1959 BSA Gold Star
The BSA Gold Star Catalina Scrambler was the perfect machine for a rider like AMA Motorcycle Hall of Famer – Chuck Minert. Minert excelled in all types of motorcycle racing from speedway to trials, from desert racing to scrambles, and later, in motocross.
In the late 50’s and early 60’s Minert rode a factory-backed BSA for much of his racing career and was loyal to the British brand long after the bikes were past their competitive prime. The most important win for Minert in his racing career came in 1956 at the popular Catalina Grand Prix. Almost 1000 riders competed and the win at Catalina was so prestigious, that BSA actually named the 1959 Gold Star DBD34 after the event, thus the name “Catalina Scrambler”.
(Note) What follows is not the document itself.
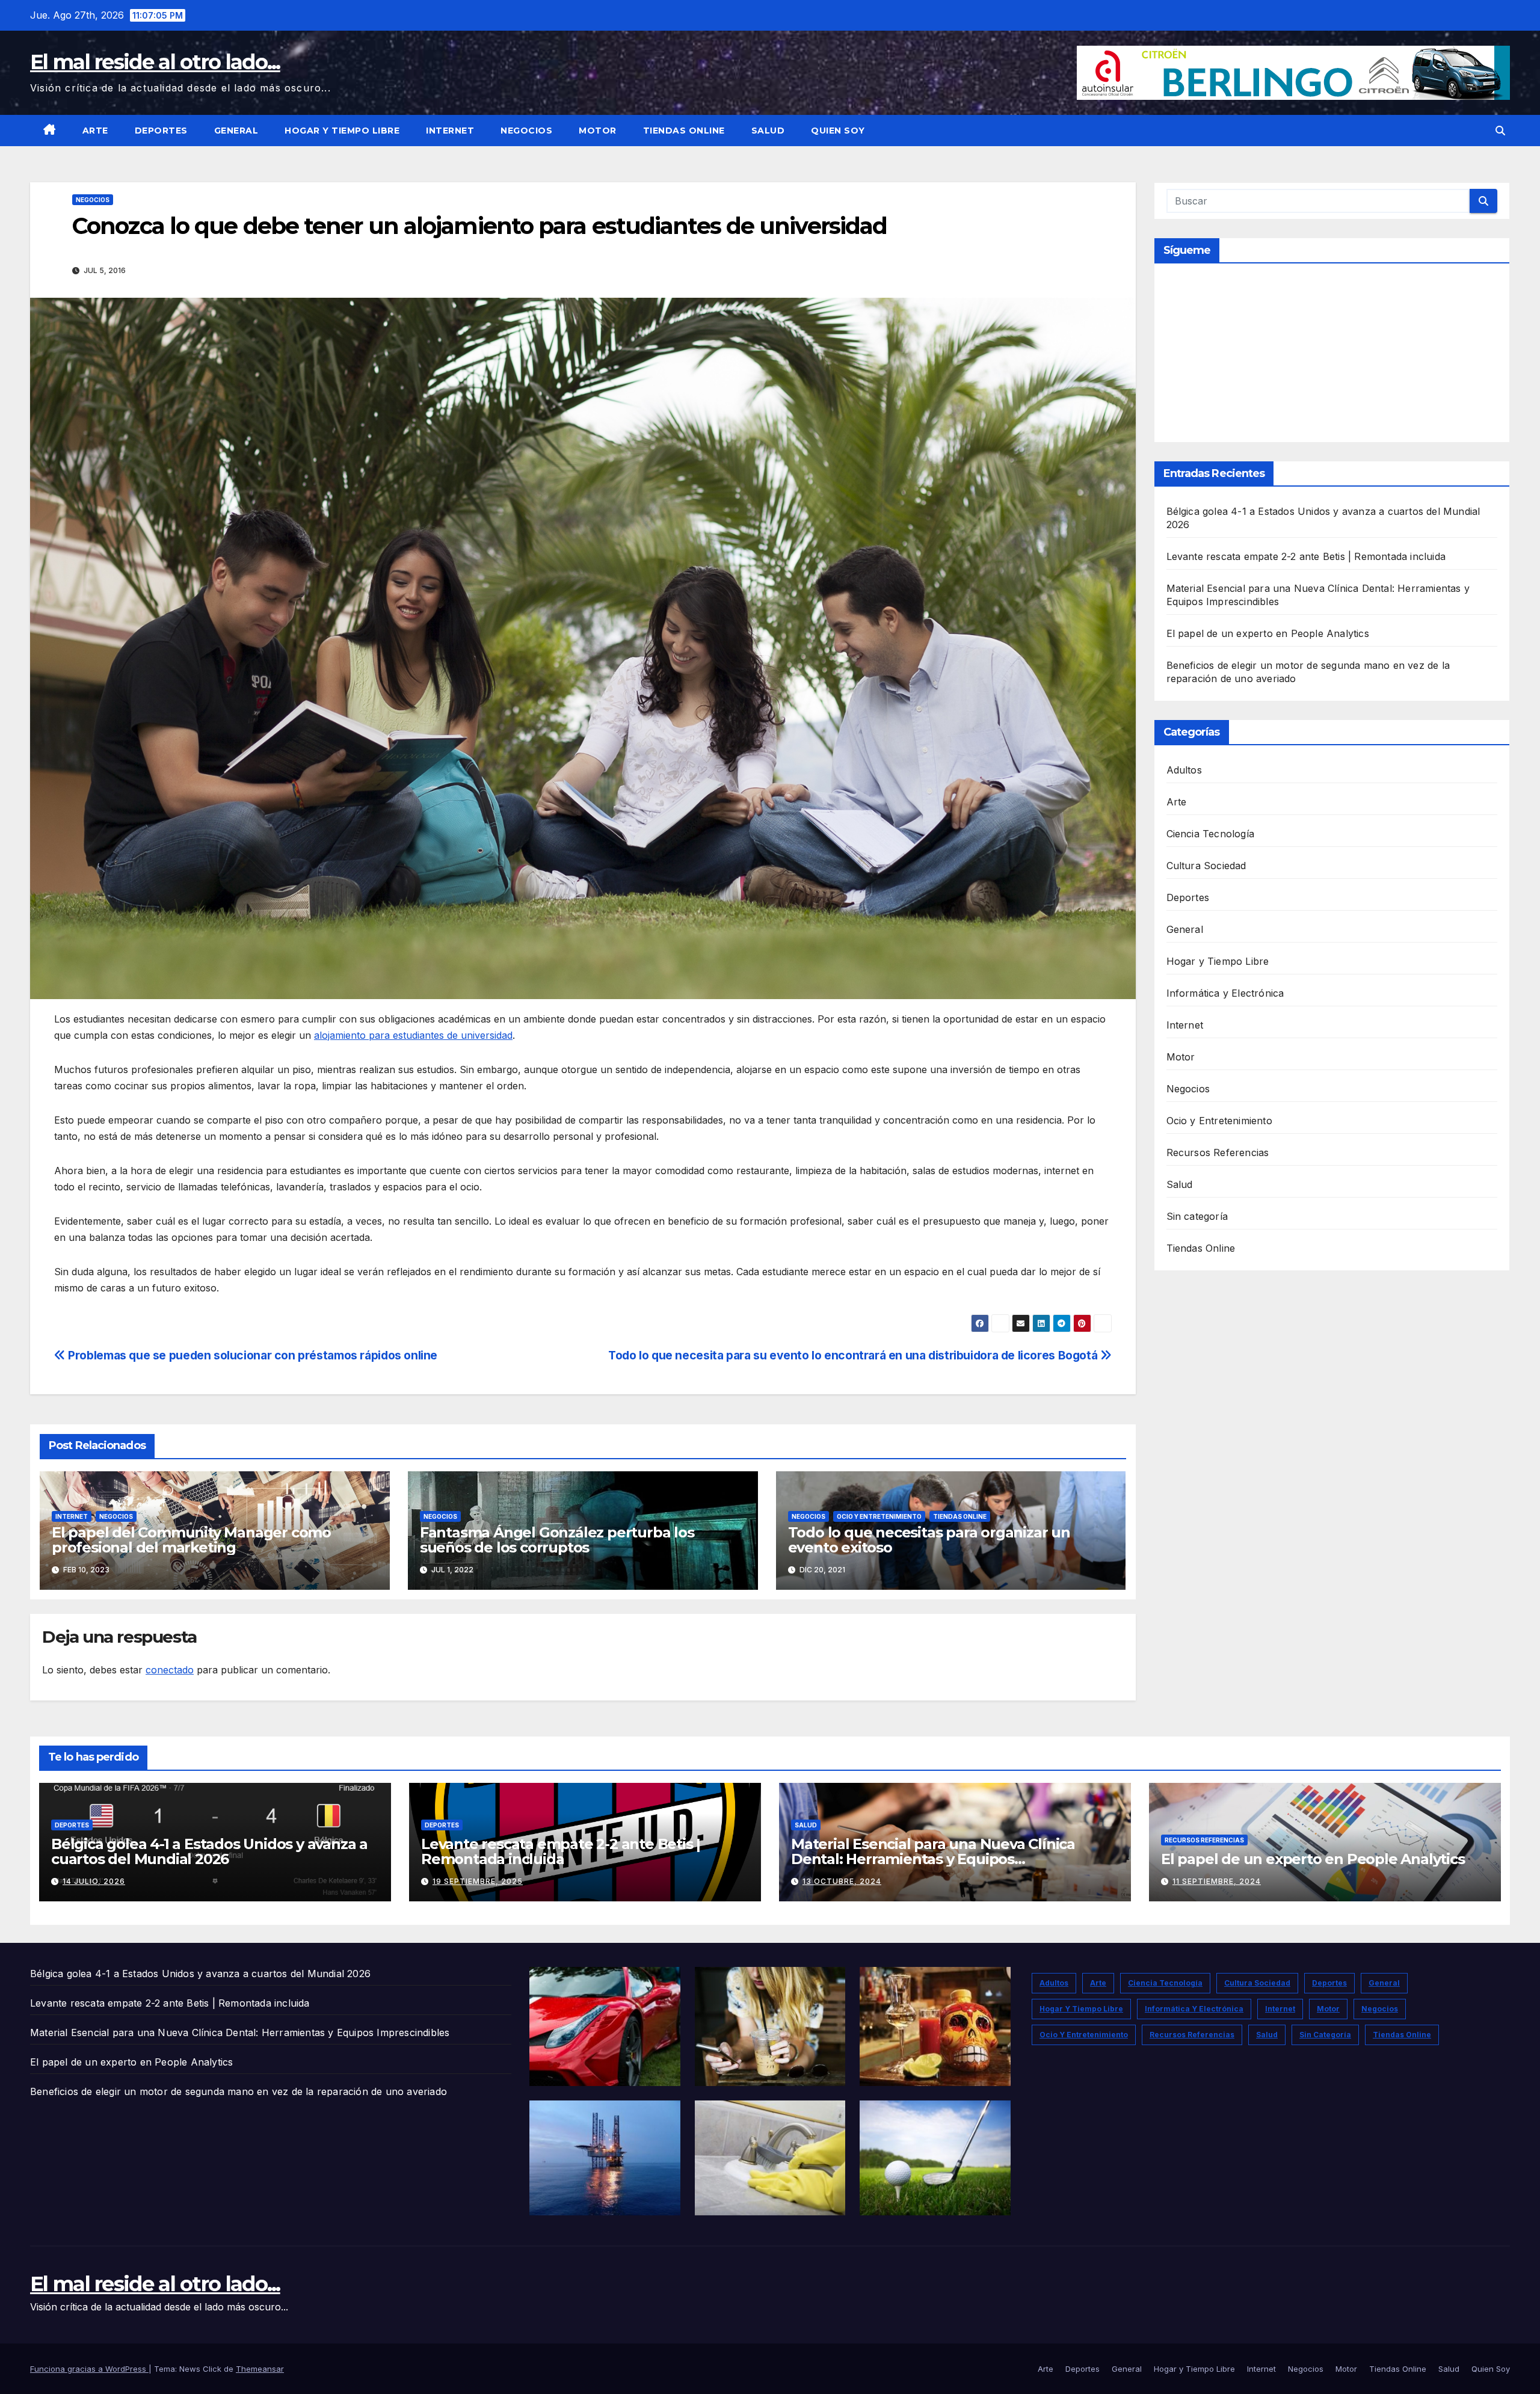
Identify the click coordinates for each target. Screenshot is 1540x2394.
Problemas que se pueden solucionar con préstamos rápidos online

The machine he rode was a 1956 BSA Gold Star Scrambler. Chuck comments, “I changed the tank to a 5 gallon, borrowed a front brake baking plate with a scoop (for additional cooling), and used a 19” front wheel instead of the standard 21” wheel preferred by the English!” The west coast distributor for BSA, Hap Alzina asked the factory for a replica of this bike. By the late 1950’s, the US market was the strongest in the world for BSA and they followed his advice and responded with the Catalina Scrambler in 1959. The machine would go unchanged until its production stopped in 1963.
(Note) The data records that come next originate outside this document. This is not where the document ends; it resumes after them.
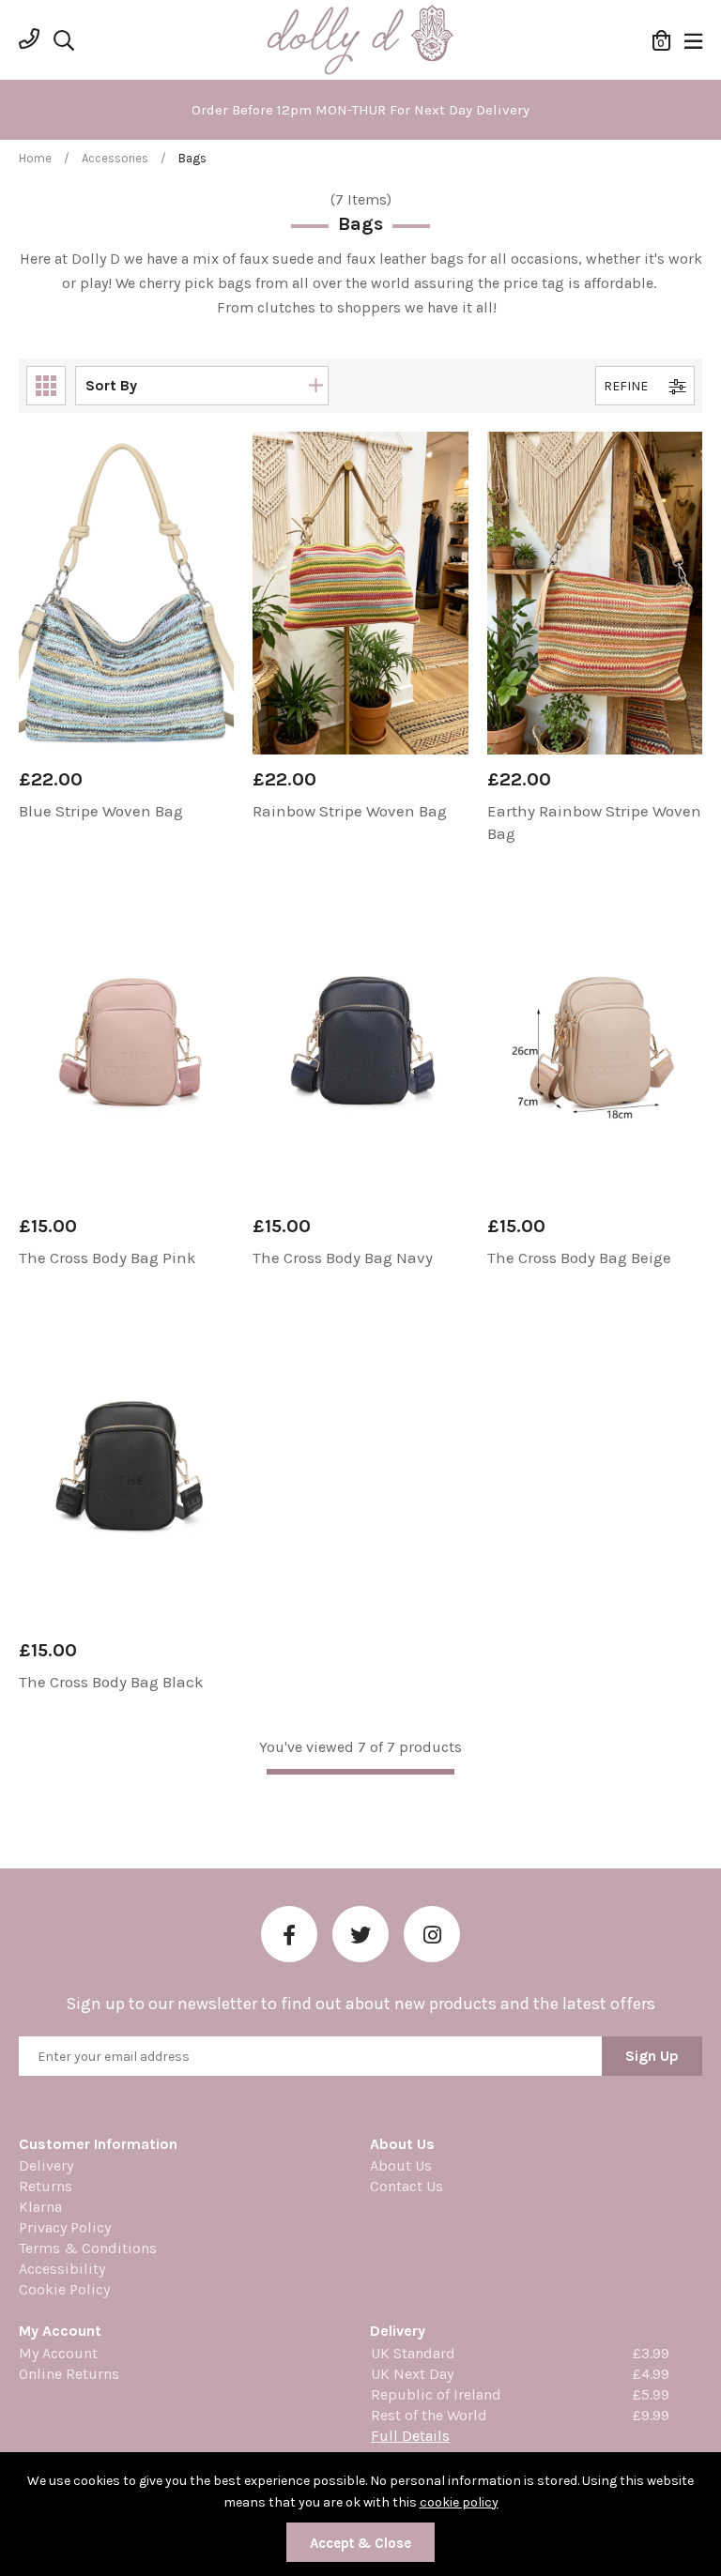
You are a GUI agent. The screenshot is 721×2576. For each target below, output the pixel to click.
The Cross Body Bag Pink (107, 1257)
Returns (45, 2186)
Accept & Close (360, 2543)
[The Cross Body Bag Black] (126, 1464)
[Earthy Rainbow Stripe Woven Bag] (594, 593)
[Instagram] (432, 1934)
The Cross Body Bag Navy (343, 1257)
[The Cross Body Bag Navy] (360, 1039)
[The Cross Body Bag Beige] (594, 1039)
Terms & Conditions (88, 2248)
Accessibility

The aluminum barrel Gold Star was arguably the most successful race bike ever built. It won races for over a decade in every discipline…..desert, scrambles, motocross, flat-track, and road racing. Ultimately, the Gold Star model was replaced by the smaller (and lighter) B44 that was developed by motocross World Champion – Jeff Smith. This machine, based on the BSA 250cc model, would win its final 500cc Motocross World Championship in 1965 and would mark the end of 4-stroke domination in the premier series. This beautiful Gold Star was restored by British motorcycle expert Don Harrell to exacting concourse condition.